お念仏より他に道があると思っている人は、奈良や比叡山にりっぱな学者がいらっしゃるからお尋ねになったらいいでしょう。親鸞においては「ただ念仏して阿弥陀如来のお救いにあずかるだけだ」という法然上人の教えの通り信ずるより他に道を知りませんと言い切られています。
「お念仏してお浄土に往生できるのか、はたまた地獄に堕ちるのか、全く存知しません」とも言い切られています。
それどころか、「たとえ法然上人にだまされて、お念仏して地獄に堕ちたとしても全く後悔しない」とまで言い切っておられます。
ものすごい師弟関係だったと感嘆します。これほどまでに言い切ることが出来たのは、問い尋ねてきたお弟子方が親鸞聖人に絶対的な信頼を寄せていたからであり、また親鸞聖人もお弟子方を信頼されていたからでしょう。
ひとつ間違えば、関東から命がけで来たお弟子達を突き放すことであり、大変な混乱を招きかねないことです。 学問的な問答であれば、まったく答えにはなっていません。しかし、お弟子達は学問的な裏付けや論理を求めてきたのではなかったのです。「後生の一大事 」は理屈ではありません。頭で理解することではありません。

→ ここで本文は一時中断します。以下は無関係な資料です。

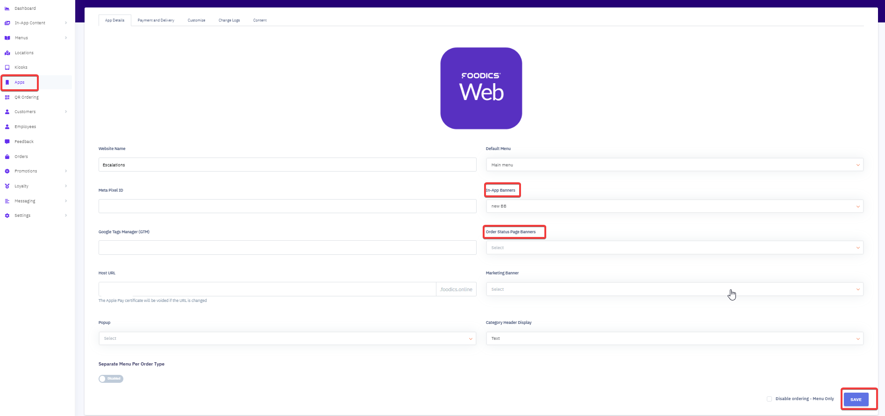Screen dimensions: 885x416
Task: Click the Locations map icon
Action: coord(7,53)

「たとえ法然上人にだまされて、お念仏して地獄に堕ちたとしても全く後悔しない」これです。「地獄は一定すみか」これです。
別な道を歩めばお浄土にいたることが出来るというような生易しいことではないことを、身をもって知りぬかれた親鸞聖人であったからこそ出てきた言葉であり、聞いたお弟子達も納得したのです。

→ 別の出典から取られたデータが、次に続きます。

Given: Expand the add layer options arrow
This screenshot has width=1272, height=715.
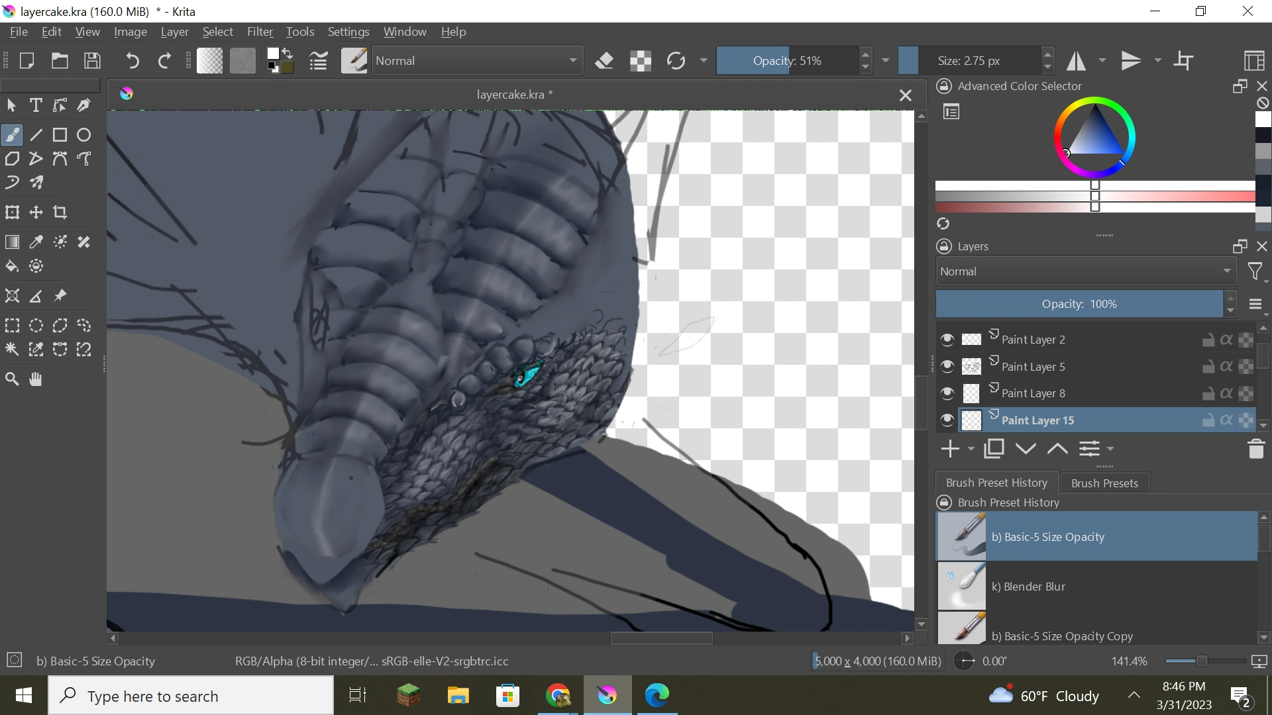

「いずれの行もおよびがたき身」往生浄土の道とは、中途半端な学問や修行でかなう道ではありません。
煩悩具足の凡夫とは、凡夫の体に煩悩という汚れがついているというようなレベルの問題ではありません。ついた汚れなら洗い落とすこともできますが、煩悩に手足をつけたのが凡夫なのです。
「凡夫というは無明煩悩我らが身にみちみちて、
欲も多く怒り腹立ちそねみねたむ心おおく
暇なくして臨終の一念に到るまでとどまらず、消えず、絶えず」
地獄必定のわが身に寄り添い、「若不生者不取正覚」(もし生まれずば正覚をとらない)すなわち、あなたを救うことが出来なかったら私も仏には成らないとお誓い下さった阿弥陀如来の大慈悲におまかせするより他に道はなく、たとえそれで地獄に堕ちようとも、共に歩んでくださる阿弥陀如来がご一緒であることを喜び、声高らかに述べられたのがこの歎異抄第二条のお言葉です。

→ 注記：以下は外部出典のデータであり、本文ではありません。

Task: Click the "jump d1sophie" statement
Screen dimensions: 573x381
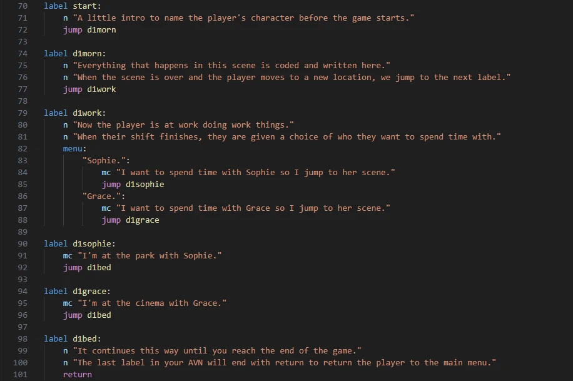Action: [x=133, y=184]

独生独死、独去独来の人生。その私に寄り添って地獄の底までついてゆくと立ち上がってくださった阿弥陀如来の御本願に抱かれ包まれて歩む道。お念仏の道に出会えたことによって、何ものにも障げられることのない確かな道が開かれてきたのです。
関東から命がけでやってきた方々にとって、親鸞聖人のお言葉は何ものにも代えられない力強い響きをもって響いたことでしょう。